- **DIRECTIONS FOR THIS TASK**: In the entries below, find the line with "Click the open car spaces icon" and the line with "Given: Click the", then retype both and everything between them exactly. Do not copy the pictures.
════════
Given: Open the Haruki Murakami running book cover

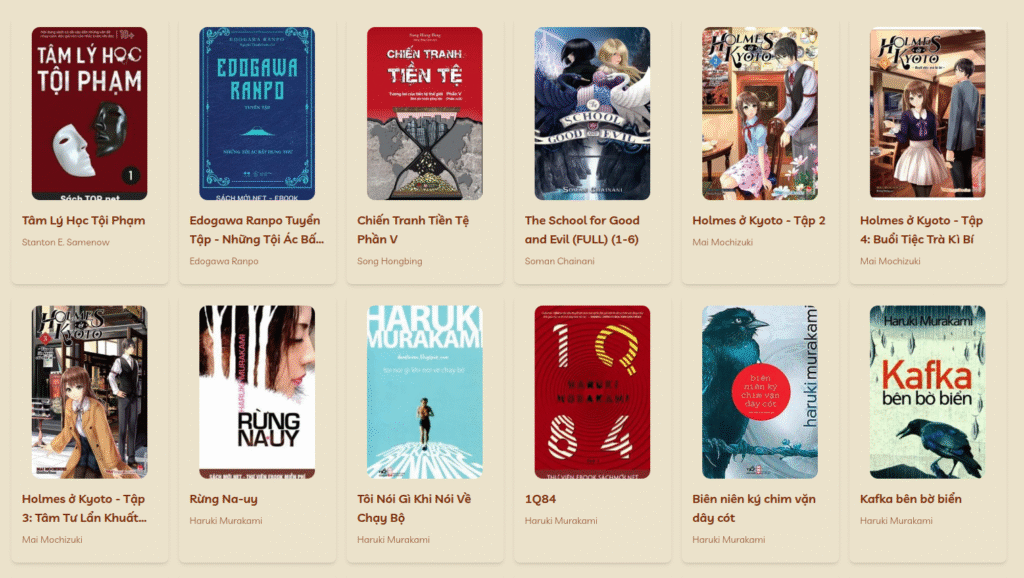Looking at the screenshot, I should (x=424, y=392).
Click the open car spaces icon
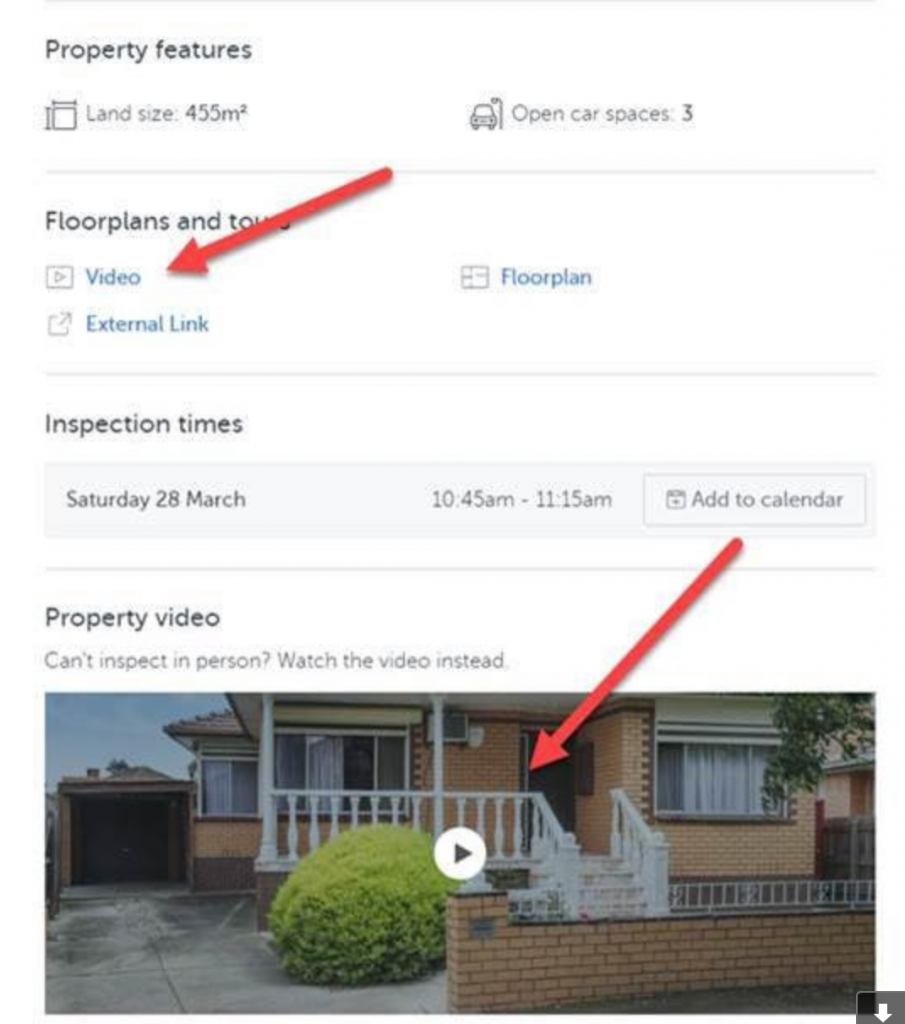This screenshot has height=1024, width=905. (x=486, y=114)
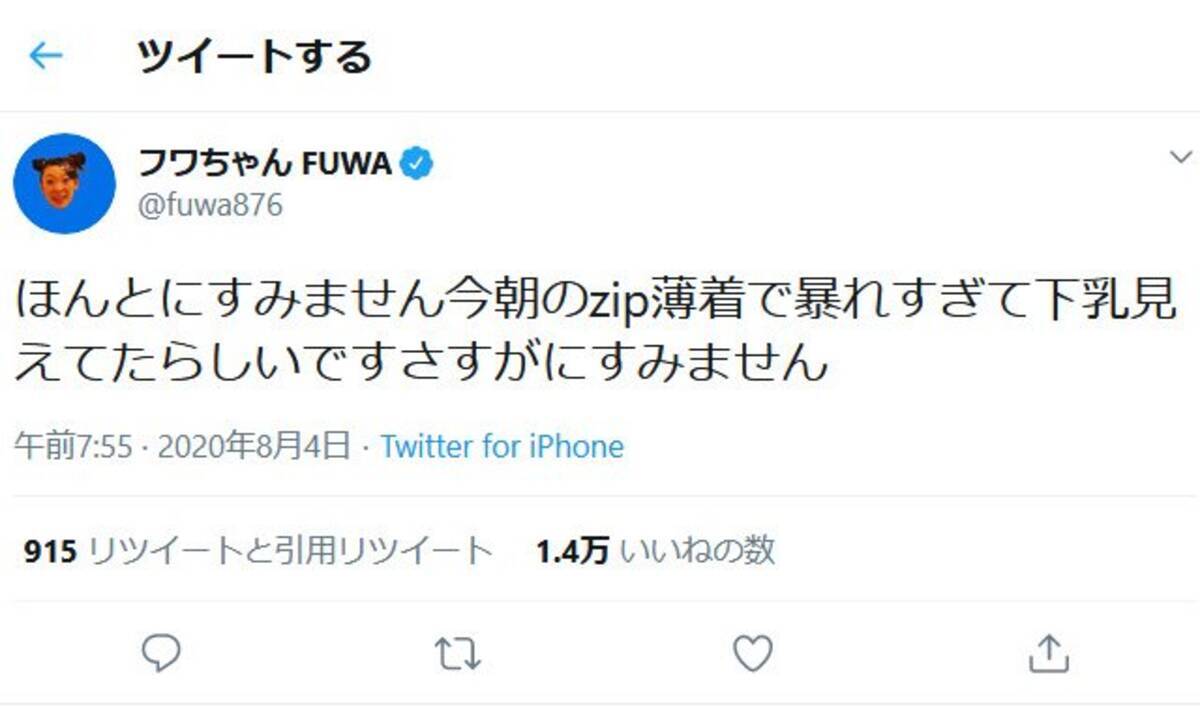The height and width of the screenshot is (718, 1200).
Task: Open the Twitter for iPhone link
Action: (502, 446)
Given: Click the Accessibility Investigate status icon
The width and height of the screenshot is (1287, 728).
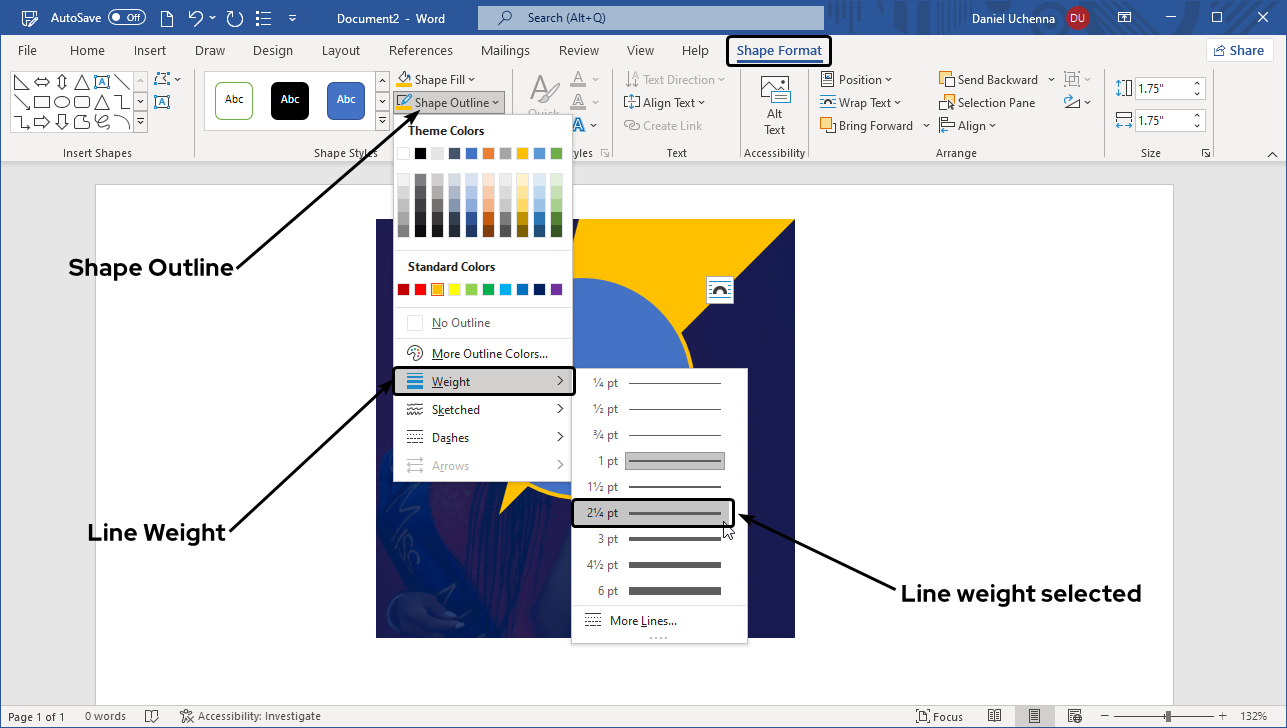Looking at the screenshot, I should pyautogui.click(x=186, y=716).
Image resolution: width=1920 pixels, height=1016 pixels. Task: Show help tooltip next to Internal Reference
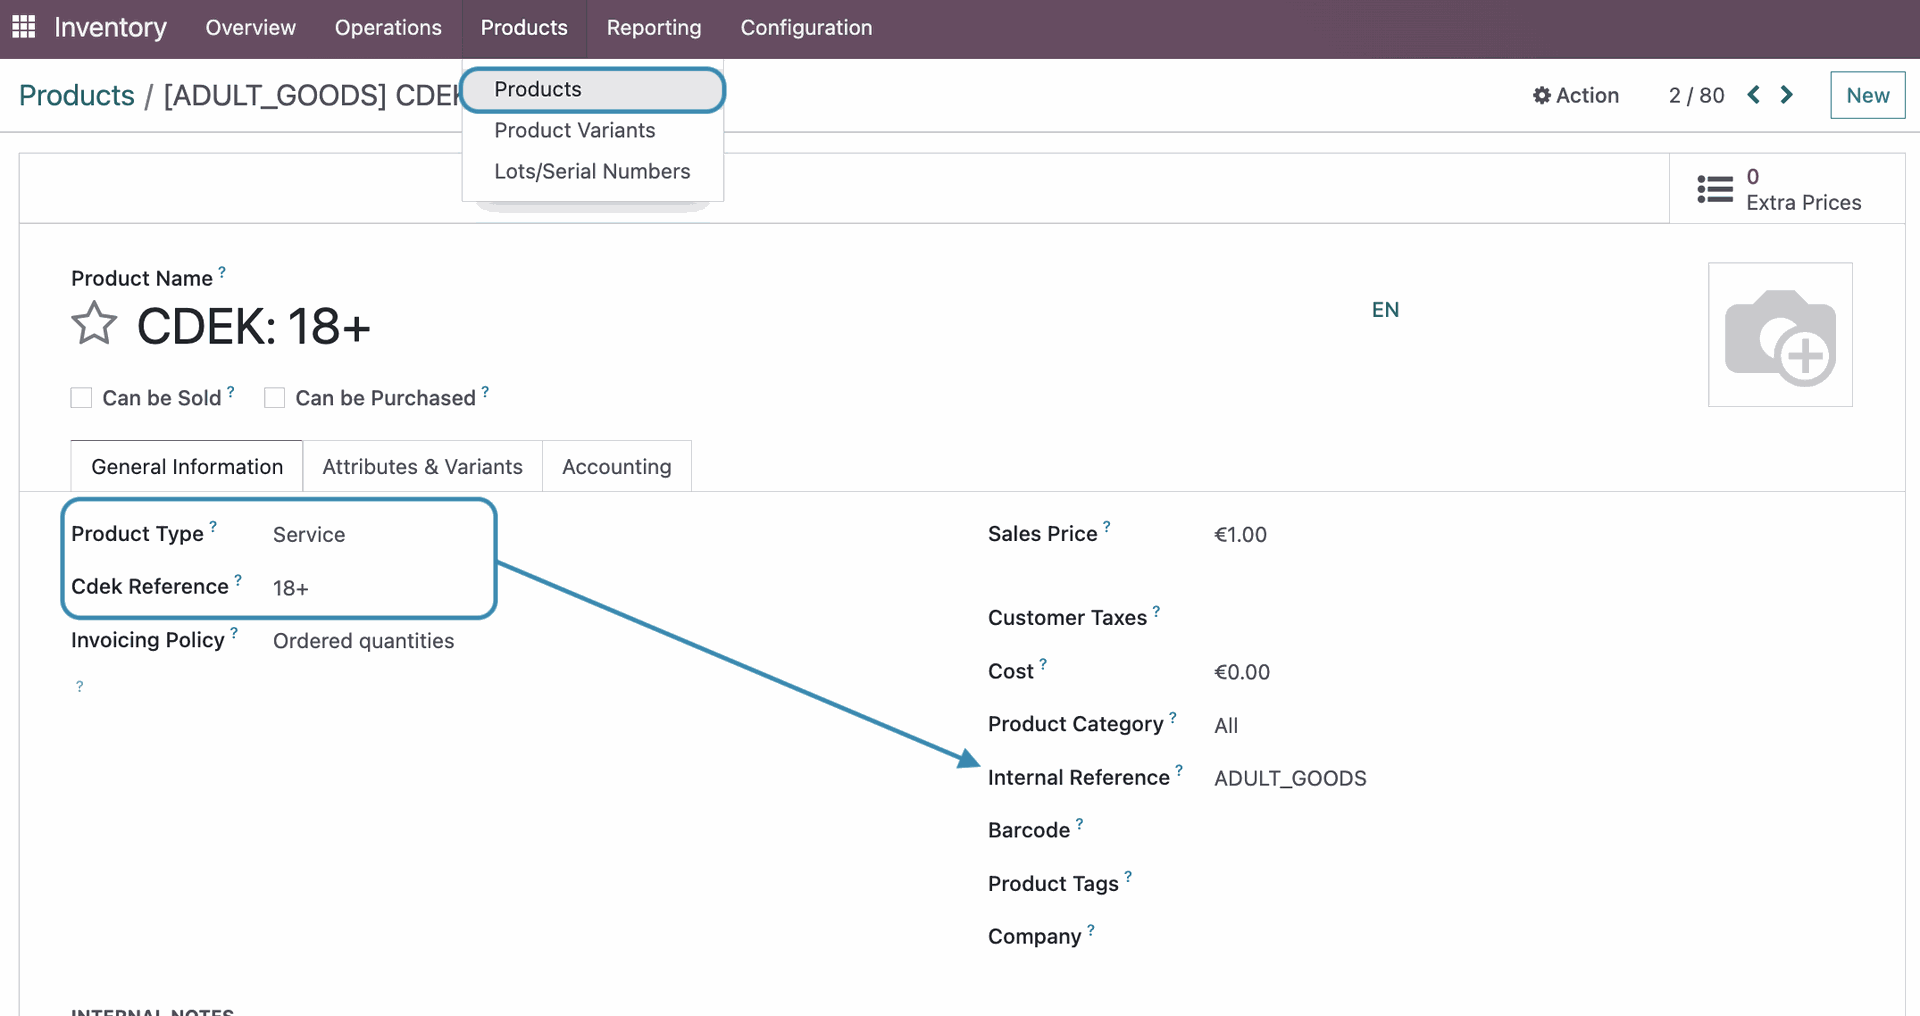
════════
- **RESULT BELOW**:
Click the open car spaces icon
This screenshot has height=1024, width=905. (x=486, y=114)
The height and width of the screenshot is (718, 1200).
Task: Open the Twitter for iPhone link
Action: (502, 446)
Given: Click the Accessibility Investigate status icon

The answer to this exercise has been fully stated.